Le livret du CD mentionne que Thomas Beecham reconnaissait que « l'oeuvre symphonique de Beethoven, plus qu'aucun autre compositeur, est essentiellement dramatique ».
Excellent quand il s'appliquait à vivifier les classiques viennois (Mozart, Haydn, Schubert), le style aristocratique et malicieux de la direction du chef anglais s'accommode pourtant assez mal de l'univers tourmenté de "L'Héroïque", pour peu qu'on en juge à l'écoute de cette interprétation, gravée entre le 20 décembre 1951 et le 13 août 1952.
Cet enregistrement, le seul qu'il réalisa de cet opus, est l'un des moins convaincants que j'aie entendu : un "Allegro con brio" d'emblée peu éveillé, qui peine à maintenir la tension narrative. Veut-on nous raconter quelque chose d'ailleurs ?
Un "Adagio assaï" nonchalant qui semble écrire avec le doigt sur un vieux meuble poussiéreux.
Pourtant mené par des cornistes d'exception dont Dennis Brain, l'on attend en vain que le Scherzo daigne s'enthousiasmer.
Même le finale, qu'on aurait pourtant cru si propice à la verve espiègle du maestro britannique, déroule un papier peint suranné.
Le Royal Philharmonic, habituellement si flamboyant et virtuose, ferait presque ici bailler d'ennui, comme pour nous dire : « vous voyez au fond, cette musique n'est pas si terrible »...
Mon jugement paraîtra excessivement sévère mais en écoutant ce chef qu'on admire tant dans d'autres répertoires, on ne peut cacher que la déception est cruelle.
Heureusement, l'Ouverture de "Coriolan" manifeste un acabit moins velléitaire.

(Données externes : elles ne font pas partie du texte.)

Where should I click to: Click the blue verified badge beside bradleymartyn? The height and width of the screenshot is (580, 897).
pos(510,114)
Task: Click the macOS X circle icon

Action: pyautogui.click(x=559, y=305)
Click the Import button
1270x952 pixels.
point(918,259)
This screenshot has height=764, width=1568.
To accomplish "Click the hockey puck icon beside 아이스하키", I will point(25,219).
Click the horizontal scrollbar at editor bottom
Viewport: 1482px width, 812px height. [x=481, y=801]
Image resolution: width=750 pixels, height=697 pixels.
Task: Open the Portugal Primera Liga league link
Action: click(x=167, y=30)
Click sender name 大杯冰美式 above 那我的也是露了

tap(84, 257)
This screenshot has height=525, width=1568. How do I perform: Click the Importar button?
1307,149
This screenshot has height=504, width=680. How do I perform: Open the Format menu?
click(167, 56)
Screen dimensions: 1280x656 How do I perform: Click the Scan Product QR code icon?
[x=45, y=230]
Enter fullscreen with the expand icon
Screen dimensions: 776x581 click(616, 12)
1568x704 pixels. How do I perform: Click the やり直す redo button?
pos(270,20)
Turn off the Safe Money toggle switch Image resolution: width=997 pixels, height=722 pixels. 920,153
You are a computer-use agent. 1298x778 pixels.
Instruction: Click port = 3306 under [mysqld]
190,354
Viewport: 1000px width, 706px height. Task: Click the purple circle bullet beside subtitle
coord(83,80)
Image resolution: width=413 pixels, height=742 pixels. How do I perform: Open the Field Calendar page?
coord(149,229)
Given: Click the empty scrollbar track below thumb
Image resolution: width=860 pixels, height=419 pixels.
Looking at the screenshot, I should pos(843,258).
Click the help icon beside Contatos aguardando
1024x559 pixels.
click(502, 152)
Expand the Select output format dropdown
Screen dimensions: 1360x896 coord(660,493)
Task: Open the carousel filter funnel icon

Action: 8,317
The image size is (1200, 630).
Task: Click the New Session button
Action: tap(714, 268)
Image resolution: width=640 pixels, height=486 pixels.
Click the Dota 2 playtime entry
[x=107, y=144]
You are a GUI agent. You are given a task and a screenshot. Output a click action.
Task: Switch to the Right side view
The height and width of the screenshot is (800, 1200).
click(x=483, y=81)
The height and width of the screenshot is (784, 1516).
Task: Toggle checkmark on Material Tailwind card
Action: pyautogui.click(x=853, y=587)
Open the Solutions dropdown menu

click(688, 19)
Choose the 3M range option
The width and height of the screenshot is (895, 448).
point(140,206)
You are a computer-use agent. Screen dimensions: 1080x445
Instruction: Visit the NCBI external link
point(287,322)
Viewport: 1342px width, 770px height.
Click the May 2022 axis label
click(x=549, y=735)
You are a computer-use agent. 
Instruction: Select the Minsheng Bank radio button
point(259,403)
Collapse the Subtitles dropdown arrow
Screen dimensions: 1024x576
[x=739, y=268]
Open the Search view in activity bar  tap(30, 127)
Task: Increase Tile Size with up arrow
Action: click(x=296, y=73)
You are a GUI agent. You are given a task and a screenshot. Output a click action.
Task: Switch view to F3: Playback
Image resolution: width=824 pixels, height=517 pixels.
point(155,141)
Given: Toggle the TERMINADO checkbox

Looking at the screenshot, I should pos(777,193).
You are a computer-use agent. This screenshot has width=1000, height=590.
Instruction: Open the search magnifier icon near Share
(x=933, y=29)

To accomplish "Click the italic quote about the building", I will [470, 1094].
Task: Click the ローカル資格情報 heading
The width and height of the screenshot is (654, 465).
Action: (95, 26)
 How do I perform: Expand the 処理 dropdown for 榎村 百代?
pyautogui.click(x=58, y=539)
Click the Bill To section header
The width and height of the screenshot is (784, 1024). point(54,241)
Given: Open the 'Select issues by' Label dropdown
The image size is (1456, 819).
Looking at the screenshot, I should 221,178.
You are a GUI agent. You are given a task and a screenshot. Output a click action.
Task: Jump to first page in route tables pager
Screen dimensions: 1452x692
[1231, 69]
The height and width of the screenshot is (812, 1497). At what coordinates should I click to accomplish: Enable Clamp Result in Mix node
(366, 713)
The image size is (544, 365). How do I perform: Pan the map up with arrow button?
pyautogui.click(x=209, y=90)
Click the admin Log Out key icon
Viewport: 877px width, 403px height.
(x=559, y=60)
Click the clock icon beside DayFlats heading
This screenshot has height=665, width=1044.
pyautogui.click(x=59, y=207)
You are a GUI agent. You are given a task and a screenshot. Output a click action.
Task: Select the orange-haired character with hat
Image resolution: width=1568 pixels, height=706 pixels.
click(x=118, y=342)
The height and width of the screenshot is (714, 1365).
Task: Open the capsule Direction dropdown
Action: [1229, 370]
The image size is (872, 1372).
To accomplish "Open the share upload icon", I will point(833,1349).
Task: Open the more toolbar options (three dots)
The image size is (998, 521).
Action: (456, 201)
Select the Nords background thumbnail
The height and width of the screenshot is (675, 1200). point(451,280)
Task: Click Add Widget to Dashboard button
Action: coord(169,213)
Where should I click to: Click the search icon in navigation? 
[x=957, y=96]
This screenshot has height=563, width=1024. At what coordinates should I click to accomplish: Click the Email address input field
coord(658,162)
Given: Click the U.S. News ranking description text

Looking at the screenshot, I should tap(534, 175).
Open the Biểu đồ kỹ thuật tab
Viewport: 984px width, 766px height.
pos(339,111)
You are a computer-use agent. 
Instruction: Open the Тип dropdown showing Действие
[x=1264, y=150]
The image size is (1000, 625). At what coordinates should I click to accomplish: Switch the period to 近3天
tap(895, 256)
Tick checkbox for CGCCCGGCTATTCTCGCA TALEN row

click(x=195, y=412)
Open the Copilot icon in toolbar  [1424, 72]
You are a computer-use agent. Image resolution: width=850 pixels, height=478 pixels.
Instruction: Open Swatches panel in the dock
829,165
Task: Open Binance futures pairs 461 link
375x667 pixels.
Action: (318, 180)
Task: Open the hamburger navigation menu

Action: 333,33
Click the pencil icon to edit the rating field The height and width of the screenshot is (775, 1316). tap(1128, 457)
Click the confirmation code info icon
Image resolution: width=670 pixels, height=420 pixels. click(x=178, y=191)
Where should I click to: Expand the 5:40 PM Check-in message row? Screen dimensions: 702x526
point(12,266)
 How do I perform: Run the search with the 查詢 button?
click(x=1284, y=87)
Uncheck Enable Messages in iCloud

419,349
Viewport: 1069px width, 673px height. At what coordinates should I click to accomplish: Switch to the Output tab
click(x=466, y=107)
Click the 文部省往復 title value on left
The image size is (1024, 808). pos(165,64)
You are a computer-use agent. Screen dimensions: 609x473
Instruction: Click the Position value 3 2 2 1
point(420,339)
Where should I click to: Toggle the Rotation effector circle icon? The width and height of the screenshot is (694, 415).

Qui veut entendre Beecham inspiré par Beethoven se reportera plutôt vers la "Pastorale" ou la "Huitième", disponibles dans un autre volume de la même collection, ou aux "Deuxième" et "Septième" gravées tardivement pour EMI, deux opus du Maître de Bonn qui trouvaient grâce sous la baguette du Baronet.